→ ABOUT THIS EXERCISE:
Each of the lines below must be written out exactly as shown.

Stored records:
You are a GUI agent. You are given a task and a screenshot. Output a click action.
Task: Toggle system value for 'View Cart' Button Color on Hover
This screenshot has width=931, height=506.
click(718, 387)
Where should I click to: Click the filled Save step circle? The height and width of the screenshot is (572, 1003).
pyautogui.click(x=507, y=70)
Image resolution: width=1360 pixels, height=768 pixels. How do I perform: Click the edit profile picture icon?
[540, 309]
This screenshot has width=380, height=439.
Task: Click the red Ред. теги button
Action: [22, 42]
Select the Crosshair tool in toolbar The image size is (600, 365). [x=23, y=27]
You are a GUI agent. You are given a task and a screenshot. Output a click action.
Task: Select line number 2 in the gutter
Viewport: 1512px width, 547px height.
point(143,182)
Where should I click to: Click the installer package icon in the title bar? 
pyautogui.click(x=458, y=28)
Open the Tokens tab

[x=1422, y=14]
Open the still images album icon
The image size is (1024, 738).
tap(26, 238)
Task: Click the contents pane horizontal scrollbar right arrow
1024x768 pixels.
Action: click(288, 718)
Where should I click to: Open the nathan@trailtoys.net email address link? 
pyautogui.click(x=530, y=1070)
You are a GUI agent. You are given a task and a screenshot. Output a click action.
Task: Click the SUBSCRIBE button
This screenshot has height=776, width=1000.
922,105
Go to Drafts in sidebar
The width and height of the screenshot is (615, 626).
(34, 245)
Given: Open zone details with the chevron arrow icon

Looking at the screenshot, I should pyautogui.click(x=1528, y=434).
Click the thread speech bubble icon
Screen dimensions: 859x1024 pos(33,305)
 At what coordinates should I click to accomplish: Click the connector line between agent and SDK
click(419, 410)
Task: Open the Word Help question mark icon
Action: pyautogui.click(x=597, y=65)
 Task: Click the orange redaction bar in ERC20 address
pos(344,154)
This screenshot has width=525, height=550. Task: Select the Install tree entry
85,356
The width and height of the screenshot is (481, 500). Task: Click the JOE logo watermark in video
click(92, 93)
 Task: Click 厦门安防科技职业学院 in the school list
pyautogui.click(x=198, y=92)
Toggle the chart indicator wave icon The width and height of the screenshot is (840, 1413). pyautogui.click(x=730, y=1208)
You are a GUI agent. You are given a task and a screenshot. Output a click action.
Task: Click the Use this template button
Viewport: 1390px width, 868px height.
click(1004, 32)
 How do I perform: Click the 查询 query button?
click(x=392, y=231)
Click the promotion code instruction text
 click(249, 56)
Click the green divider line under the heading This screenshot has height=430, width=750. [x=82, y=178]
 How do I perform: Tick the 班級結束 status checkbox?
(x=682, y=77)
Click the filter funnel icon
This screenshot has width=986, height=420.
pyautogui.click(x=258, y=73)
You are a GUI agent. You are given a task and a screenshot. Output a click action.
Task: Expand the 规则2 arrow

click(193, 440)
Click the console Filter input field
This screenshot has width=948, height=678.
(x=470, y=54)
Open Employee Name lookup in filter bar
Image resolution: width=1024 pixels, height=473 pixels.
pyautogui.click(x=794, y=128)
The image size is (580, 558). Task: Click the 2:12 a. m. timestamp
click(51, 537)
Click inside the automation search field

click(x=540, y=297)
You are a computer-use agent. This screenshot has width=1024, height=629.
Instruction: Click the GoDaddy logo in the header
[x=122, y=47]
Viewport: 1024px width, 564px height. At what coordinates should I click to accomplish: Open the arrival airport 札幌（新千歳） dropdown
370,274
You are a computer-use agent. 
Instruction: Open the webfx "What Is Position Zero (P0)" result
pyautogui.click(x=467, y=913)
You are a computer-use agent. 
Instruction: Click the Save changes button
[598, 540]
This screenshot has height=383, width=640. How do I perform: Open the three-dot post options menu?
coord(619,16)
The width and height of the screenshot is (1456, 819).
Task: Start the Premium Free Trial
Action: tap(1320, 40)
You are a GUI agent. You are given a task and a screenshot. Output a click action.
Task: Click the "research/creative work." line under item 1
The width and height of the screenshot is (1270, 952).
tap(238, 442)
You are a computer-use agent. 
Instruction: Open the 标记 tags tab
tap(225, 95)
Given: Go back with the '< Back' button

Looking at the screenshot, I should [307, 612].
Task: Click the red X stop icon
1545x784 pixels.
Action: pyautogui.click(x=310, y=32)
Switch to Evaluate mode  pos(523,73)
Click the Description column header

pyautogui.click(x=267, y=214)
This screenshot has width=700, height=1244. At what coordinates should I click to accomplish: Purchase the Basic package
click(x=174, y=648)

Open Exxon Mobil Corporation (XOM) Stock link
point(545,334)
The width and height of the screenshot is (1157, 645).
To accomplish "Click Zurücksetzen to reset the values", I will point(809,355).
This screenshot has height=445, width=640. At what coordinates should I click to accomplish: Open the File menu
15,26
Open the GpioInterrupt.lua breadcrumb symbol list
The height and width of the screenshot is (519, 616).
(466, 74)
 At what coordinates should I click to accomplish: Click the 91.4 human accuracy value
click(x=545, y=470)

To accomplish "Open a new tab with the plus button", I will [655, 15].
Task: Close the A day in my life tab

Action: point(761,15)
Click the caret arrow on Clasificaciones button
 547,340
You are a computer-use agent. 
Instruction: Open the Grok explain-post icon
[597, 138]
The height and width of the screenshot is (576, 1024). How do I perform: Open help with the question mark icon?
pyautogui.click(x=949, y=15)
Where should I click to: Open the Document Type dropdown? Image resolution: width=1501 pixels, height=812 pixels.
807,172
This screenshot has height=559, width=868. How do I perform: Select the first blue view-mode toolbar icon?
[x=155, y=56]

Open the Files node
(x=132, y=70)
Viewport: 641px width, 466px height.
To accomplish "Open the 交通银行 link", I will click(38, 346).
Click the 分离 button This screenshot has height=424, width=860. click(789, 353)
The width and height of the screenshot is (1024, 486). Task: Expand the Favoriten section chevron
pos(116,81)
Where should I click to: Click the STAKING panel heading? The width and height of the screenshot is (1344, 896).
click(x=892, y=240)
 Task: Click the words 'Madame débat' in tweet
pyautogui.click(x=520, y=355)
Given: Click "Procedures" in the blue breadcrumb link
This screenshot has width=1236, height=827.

→ REPLY:
You are a GUI agent. You are given a task and a screenshot. Output a click action.
Task: Toggle system value for 'View Cart' Button Color on Hover
This screenshot has width=931, height=506.
click(718, 387)
Where should I click to: Click the filled Save step circle? The height and width of the screenshot is (572, 1003).
pyautogui.click(x=507, y=70)
Image resolution: width=1360 pixels, height=768 pixels. How do I perform: Click the edit profile picture icon?
[540, 309]
This screenshot has width=380, height=439.
Task: Click the red Ред. теги button
Action: [22, 42]
Select the Crosshair tool in toolbar The image size is (600, 365). [x=23, y=27]
You are a GUI agent. You are given a task and a screenshot. Output a click action.
Task: Select line number 2 in the gutter
Viewport: 1512px width, 547px height.
point(143,182)
Where should I click to: Click the installer package icon in the title bar? 
pyautogui.click(x=458, y=28)
Open the Tokens tab

[x=1422, y=14]
Open the still images album icon
The image size is (1024, 738).
tap(26, 238)
Task: Click the contents pane horizontal scrollbar right arrow
1024x768 pixels.
Action: click(288, 718)
Where should I click to: Open the nathan@trailtoys.net email address link? 
pyautogui.click(x=530, y=1070)
You are a GUI agent. You are given a task and a screenshot. Output a click action.
Task: Click the SUBSCRIBE button
This screenshot has height=776, width=1000.
922,105
Go to Drafts in sidebar
The width and height of the screenshot is (615, 626).
(34, 245)
Given: Open zone details with the chevron arrow icon

Looking at the screenshot, I should pyautogui.click(x=1528, y=434).
Click the thread speech bubble icon
Screen dimensions: 859x1024 pos(33,305)
 At what coordinates should I click to accomplish: Click the connector line between agent and SDK
click(419, 410)
Task: Open the Word Help question mark icon
Action: pyautogui.click(x=597, y=65)
 Task: Click the orange redaction bar in ERC20 address
pos(344,154)
This screenshot has width=525, height=550. Task: Select the Install tree entry
85,356
The width and height of the screenshot is (481, 500). Task: Click the JOE logo watermark in video
click(92, 93)
 Task: Click 厦门安防科技职业学院 in the school list
pyautogui.click(x=198, y=92)
Toggle the chart indicator wave icon The width and height of the screenshot is (840, 1413). pyautogui.click(x=730, y=1208)
You are a GUI agent. You are given a task and a screenshot. Output a click action.
Task: Click the Use this template button
Viewport: 1390px width, 868px height.
click(1004, 32)
 How do I perform: Click the 查询 query button?
click(x=392, y=231)
Click the promotion code instruction text
 click(249, 56)
Click the green divider line under the heading This screenshot has height=430, width=750. [x=82, y=178]
 How do I perform: Tick the 班級結束 status checkbox?
(x=682, y=77)
Click the filter funnel icon
This screenshot has width=986, height=420.
pyautogui.click(x=258, y=73)
You are a GUI agent. You are given a task and a screenshot. Output a click action.
Task: Expand the 规则2 arrow

click(193, 440)
Click the console Filter input field
This screenshot has width=948, height=678.
(x=470, y=54)
Open Employee Name lookup in filter bar
Image resolution: width=1024 pixels, height=473 pixels.
pyautogui.click(x=794, y=128)
The image size is (580, 558). Task: Click the 2:12 a. m. timestamp
click(51, 537)
Click inside the automation search field

click(x=540, y=297)
You are a computer-use agent. This screenshot has width=1024, height=629.
Instruction: Click the GoDaddy logo in the header
[x=122, y=47]
Viewport: 1024px width, 564px height. At what coordinates should I click to accomplish: Open the arrival airport 札幌（新千歳） dropdown
370,274
You are a computer-use agent. 
Instruction: Open the webfx "What Is Position Zero (P0)" result
pyautogui.click(x=467, y=913)
You are a computer-use agent. 
Instruction: Click the Save changes button
[598, 540]
This screenshot has height=383, width=640. How do I perform: Open the three-dot post options menu?
coord(619,16)
The width and height of the screenshot is (1456, 819).
Task: Start the Premium Free Trial
Action: tap(1320, 40)
You are a GUI agent. You are given a task and a screenshot. Output a click action.
Task: Click the "research/creative work." line under item 1
The width and height of the screenshot is (1270, 952).
tap(238, 442)
You are a computer-use agent. 
Instruction: Open the 标记 tags tab
tap(225, 95)
Given: Go back with the '< Back' button

Looking at the screenshot, I should [307, 612].
Task: Click the red X stop icon
1545x784 pixels.
Action: pyautogui.click(x=310, y=32)
Switch to Evaluate mode  pos(523,73)
Click the Description column header

pyautogui.click(x=267, y=214)
This screenshot has width=700, height=1244. At what coordinates should I click to accomplish: Purchase the Basic package
click(x=174, y=648)

Open Exxon Mobil Corporation (XOM) Stock link
point(545,334)
The width and height of the screenshot is (1157, 645).
To accomplish "Click Zurücksetzen to reset the values", I will point(809,355).
This screenshot has height=445, width=640. At what coordinates should I click to accomplish: Open the File menu
15,26
Open the GpioInterrupt.lua breadcrumb symbol list
The height and width of the screenshot is (519, 616).
(466, 74)
 At what coordinates should I click to accomplish: Click the 91.4 human accuracy value
click(x=545, y=470)

To accomplish "Open a new tab with the plus button", I will [655, 15].
Task: Close the A day in my life tab

Action: point(761,15)
Click the caret arrow on Clasificaciones button
 547,340
You are a computer-use agent. 
Instruction: Open the Grok explain-post icon
[597, 138]
The height and width of the screenshot is (576, 1024). How do I perform: Open help with the question mark icon?
pyautogui.click(x=949, y=15)
Where should I click to: Open the Document Type dropdown? Image resolution: width=1501 pixels, height=812 pixels.
807,172
This screenshot has height=559, width=868. How do I perform: Select the first blue view-mode toolbar icon?
[x=155, y=56]

Open the Files node
(x=132, y=70)
Viewport: 641px width, 466px height.
To accomplish "Open the 交通银行 link", I will click(38, 346).
Click the 分离 button This screenshot has height=424, width=860. click(789, 353)
The width and height of the screenshot is (1024, 486). Task: Expand the Favoriten section chevron
pos(116,81)
Where should I click to: Click the STAKING panel heading? The width and height of the screenshot is (1344, 896).
click(x=892, y=240)
 Task: Click the words 'Madame débat' in tweet
pyautogui.click(x=520, y=355)
Given: Click "Procedures" in the blue breadcrumb link
This screenshot has width=1236, height=827.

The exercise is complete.